INSTRUCTIONS FOR THE TASK: Copy exactly the stretch of data below from the line with "Given: Open the" through the line with "Screen dimensions: 661x372", including both of those lines.

DATA FOR THIS TASK:
BEGIN

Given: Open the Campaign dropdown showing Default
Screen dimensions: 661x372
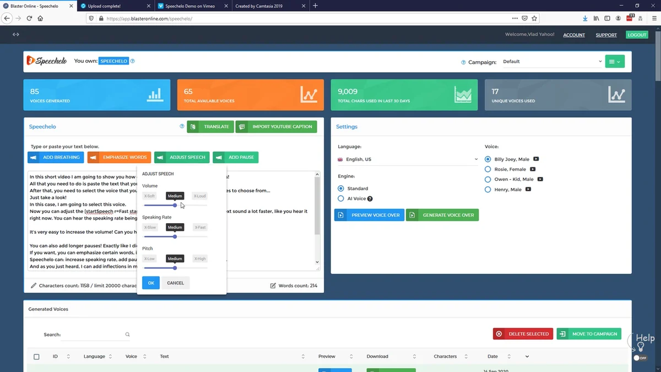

END
BEGIN

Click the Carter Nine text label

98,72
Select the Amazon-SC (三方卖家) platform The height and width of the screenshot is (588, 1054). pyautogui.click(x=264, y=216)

END
BEGIN

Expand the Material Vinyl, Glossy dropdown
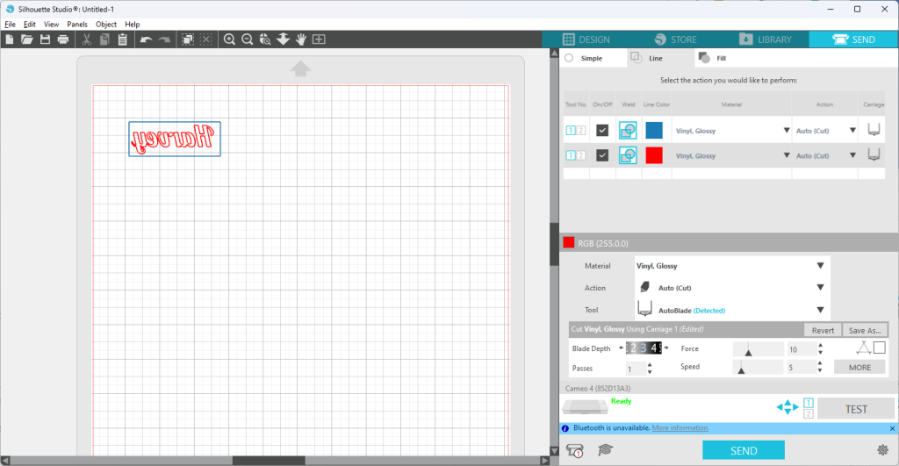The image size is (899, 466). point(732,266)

END

EXERCISE OUTPUT:
Given: Open the Campaign dropdown showing Default
Screen dimensions: 661x372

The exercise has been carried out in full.